> _THE TASK_
Search the entries below for "list" and copy each matching line.

[Excerpts from a dataset]

● ● ● ● ●

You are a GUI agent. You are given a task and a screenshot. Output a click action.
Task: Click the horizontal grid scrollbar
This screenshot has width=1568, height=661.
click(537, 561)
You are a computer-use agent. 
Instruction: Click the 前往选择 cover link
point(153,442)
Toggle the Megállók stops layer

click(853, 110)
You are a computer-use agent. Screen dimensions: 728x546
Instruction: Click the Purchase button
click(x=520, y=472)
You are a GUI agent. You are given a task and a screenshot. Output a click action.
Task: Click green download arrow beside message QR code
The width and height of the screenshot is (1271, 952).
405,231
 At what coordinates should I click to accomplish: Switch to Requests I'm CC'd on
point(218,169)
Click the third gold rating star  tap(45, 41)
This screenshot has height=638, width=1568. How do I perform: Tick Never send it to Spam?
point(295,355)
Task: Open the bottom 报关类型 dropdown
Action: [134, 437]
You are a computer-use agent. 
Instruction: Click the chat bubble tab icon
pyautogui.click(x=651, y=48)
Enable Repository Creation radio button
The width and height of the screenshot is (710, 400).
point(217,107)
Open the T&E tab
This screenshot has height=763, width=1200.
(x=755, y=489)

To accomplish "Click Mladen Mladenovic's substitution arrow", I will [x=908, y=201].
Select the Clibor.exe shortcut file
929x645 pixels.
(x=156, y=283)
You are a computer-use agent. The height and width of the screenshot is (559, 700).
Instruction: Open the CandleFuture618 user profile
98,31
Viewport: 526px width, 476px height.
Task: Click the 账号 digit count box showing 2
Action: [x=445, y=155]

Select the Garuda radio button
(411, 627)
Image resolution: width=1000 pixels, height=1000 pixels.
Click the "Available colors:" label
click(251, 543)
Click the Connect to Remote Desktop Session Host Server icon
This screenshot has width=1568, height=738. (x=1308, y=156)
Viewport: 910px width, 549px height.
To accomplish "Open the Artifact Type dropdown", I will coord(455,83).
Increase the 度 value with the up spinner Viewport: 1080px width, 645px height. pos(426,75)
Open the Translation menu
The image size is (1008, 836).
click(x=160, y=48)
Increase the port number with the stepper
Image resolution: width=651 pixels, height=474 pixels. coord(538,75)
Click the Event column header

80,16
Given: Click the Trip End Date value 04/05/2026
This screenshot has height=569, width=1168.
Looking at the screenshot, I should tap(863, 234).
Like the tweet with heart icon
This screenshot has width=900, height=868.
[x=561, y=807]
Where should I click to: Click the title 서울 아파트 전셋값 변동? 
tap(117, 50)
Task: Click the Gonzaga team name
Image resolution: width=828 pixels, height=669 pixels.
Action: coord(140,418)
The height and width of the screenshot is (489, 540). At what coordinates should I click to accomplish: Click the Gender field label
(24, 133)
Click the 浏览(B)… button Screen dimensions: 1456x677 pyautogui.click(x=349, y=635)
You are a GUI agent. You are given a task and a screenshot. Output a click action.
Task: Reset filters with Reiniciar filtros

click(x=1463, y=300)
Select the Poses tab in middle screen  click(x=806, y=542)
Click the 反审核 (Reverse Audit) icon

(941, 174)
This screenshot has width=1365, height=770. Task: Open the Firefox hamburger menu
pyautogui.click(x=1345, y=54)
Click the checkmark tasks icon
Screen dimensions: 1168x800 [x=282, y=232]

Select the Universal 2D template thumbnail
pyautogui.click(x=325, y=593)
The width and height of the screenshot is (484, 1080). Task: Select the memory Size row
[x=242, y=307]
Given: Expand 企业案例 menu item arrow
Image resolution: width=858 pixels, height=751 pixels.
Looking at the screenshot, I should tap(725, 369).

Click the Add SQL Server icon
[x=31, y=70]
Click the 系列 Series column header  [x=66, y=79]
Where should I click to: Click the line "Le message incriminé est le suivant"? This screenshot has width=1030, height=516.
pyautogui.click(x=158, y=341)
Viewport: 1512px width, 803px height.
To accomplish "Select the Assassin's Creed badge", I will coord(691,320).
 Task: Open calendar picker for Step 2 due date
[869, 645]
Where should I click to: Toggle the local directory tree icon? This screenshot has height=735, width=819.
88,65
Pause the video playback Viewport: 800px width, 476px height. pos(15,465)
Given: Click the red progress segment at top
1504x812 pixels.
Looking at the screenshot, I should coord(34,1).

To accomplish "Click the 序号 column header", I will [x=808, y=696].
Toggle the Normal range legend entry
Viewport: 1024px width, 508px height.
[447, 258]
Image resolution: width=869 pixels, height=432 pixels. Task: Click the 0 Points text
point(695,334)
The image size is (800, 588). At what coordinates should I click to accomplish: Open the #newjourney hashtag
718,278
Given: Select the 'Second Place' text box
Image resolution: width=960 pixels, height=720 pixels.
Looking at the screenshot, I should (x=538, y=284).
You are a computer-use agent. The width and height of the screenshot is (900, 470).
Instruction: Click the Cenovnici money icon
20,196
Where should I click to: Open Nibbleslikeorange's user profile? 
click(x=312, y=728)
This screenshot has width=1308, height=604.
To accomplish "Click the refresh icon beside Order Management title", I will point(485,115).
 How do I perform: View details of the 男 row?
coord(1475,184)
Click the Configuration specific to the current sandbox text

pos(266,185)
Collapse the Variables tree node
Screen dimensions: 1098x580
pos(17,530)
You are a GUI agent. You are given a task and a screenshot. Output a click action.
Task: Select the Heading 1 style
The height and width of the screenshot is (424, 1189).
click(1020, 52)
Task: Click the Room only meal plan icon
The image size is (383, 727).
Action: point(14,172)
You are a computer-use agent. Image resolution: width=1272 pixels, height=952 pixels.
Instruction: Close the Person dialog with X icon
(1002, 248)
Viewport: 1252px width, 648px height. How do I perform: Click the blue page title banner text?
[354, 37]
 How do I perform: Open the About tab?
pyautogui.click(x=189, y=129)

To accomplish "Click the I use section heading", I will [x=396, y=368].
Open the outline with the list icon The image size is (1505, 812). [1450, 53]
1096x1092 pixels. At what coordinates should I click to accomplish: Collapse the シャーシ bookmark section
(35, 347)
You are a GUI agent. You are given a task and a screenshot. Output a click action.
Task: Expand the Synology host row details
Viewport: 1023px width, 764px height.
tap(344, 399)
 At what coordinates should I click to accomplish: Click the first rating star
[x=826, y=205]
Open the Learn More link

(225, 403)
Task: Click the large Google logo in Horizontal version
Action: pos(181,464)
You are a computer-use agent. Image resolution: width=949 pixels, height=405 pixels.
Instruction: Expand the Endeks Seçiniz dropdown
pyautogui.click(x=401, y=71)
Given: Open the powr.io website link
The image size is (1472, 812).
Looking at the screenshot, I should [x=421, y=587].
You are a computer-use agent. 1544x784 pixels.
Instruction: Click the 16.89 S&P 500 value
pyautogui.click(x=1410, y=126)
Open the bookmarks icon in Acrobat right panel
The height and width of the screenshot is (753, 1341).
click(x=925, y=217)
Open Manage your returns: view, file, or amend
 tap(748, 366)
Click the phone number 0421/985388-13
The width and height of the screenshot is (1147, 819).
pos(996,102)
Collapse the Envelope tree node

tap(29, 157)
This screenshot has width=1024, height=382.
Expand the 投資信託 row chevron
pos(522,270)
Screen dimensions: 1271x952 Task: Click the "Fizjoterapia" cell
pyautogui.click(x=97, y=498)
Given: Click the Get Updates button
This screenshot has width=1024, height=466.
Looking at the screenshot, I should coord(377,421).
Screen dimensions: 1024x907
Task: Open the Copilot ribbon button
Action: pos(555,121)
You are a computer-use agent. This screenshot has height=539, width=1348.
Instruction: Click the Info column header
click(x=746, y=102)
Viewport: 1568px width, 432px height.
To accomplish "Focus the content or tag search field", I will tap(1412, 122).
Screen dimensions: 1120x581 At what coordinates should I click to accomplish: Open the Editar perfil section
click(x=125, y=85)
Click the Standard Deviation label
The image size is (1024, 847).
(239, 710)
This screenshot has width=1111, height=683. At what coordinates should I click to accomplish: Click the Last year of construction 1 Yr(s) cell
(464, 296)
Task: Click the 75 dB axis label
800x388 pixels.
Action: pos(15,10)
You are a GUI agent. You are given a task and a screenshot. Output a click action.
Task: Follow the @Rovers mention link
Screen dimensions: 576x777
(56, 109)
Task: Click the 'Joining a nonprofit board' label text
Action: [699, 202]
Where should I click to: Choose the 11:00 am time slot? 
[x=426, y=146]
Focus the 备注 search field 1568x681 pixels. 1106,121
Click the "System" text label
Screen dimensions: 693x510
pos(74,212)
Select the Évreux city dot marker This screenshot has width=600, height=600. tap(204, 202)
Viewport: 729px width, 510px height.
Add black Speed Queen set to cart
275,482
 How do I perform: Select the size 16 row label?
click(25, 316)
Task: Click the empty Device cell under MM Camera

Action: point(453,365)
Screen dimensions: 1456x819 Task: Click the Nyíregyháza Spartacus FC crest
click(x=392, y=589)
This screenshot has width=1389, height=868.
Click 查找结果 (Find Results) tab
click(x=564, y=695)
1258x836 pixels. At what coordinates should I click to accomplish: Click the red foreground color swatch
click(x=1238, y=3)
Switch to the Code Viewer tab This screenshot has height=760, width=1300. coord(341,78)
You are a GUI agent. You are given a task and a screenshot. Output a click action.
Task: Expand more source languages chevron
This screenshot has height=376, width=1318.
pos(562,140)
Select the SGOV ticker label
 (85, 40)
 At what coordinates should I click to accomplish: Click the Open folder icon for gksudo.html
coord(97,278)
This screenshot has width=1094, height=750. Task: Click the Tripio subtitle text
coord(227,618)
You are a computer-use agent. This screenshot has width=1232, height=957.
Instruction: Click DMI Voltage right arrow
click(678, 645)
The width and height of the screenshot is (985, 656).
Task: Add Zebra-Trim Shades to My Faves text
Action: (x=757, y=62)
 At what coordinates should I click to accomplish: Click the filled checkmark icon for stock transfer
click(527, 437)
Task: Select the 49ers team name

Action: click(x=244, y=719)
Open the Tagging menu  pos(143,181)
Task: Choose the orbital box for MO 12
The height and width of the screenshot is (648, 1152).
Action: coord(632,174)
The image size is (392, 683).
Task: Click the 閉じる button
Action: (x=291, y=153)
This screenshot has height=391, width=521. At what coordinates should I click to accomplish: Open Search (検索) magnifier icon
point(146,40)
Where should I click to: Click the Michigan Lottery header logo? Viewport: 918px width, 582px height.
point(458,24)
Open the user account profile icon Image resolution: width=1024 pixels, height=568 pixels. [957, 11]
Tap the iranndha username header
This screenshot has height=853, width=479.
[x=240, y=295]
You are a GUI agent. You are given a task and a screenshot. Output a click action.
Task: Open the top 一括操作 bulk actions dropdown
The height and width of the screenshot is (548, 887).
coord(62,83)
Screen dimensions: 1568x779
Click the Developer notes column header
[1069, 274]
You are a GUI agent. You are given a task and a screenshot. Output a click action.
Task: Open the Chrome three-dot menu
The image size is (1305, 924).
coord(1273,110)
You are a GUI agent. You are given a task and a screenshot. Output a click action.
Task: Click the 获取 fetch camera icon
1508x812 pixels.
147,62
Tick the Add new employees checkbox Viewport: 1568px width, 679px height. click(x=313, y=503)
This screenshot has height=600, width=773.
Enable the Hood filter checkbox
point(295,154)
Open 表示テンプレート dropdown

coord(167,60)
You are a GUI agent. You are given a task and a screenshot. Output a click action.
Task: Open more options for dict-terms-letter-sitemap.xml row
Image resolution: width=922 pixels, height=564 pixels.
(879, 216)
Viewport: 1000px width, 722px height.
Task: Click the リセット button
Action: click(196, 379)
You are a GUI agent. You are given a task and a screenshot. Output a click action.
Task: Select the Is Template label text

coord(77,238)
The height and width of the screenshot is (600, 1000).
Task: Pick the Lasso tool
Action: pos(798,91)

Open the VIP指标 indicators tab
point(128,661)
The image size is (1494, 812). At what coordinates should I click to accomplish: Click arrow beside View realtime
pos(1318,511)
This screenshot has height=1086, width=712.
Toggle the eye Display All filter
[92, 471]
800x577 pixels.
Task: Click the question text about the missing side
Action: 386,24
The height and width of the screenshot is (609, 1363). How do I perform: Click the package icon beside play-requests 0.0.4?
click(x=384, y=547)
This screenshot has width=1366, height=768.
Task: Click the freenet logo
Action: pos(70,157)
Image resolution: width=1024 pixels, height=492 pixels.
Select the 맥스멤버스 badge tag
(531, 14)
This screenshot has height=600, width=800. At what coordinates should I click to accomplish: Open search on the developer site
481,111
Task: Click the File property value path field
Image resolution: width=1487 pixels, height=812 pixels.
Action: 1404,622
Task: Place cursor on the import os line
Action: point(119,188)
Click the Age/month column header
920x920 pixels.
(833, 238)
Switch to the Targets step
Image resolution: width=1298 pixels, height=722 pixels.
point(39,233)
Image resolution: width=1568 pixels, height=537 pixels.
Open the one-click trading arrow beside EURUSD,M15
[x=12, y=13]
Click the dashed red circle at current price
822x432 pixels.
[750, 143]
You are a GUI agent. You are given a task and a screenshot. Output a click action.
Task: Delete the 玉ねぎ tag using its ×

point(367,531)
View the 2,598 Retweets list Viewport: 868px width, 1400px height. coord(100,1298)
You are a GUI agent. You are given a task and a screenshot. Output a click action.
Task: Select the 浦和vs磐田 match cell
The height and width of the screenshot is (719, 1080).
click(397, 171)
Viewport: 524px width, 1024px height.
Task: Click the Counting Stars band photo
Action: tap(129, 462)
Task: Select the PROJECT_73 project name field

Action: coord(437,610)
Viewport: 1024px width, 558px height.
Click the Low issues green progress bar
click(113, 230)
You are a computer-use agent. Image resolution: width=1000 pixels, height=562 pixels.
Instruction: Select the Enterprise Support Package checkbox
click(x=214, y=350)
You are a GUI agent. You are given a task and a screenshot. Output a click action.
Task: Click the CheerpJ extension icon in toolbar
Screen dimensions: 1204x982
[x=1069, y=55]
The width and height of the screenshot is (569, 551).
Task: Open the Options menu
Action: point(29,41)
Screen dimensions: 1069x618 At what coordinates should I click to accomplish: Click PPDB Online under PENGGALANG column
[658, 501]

● ● ● ● ●

> _SOLUTION FOR THIS EXERCISE_
Open the outline with the list icon The image size is (1505, 812). [1450, 53]
View the 2,598 Retweets list Viewport: 868px width, 1400px height. coord(100,1298)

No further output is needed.